There are a few amusing moments, including a scene where Camilla (as the character is called) tries to take etiquette lessons from a British expert, leaving him politely stupefied by her rudeness. But most of the jokes involve the same over-the-top schtick found in many a middling French comedy, albeit on a much lower budget.

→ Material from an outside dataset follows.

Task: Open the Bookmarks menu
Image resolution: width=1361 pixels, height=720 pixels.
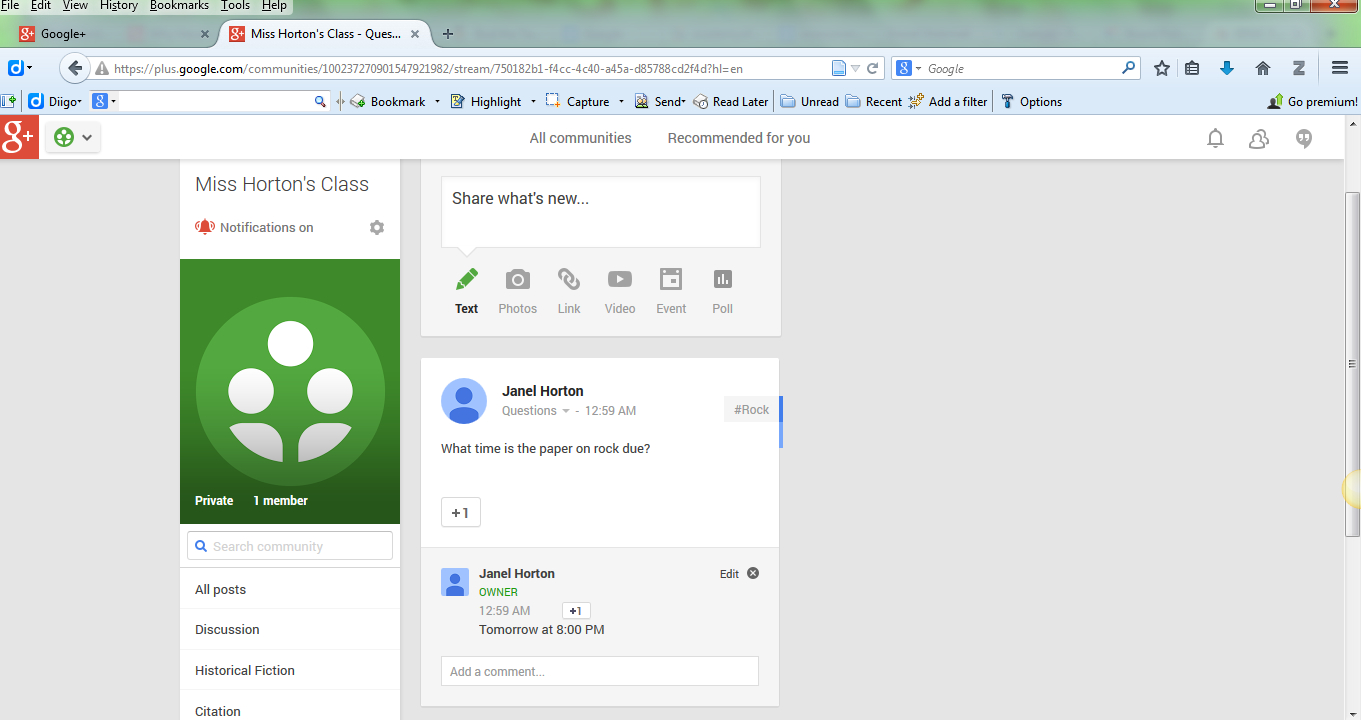Action: click(x=179, y=6)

What Bitch ultimately shows is that when confronted by Camilla’s awful behavior, unsuspecting service industry employees have no choice but to accept such abuse with a smile. It’s rather sad and unpleasant to watch, even if the closing credits reveal the moment when the victims are finally let in on the gag, with Cottin coming over for a friendly hug. Yet unless these people were all paid for participating in the movie (it’s highly doubtful), this seems to be a case where the joke really is on them in the end, while the filmmakers will be laughing all the way to the bank.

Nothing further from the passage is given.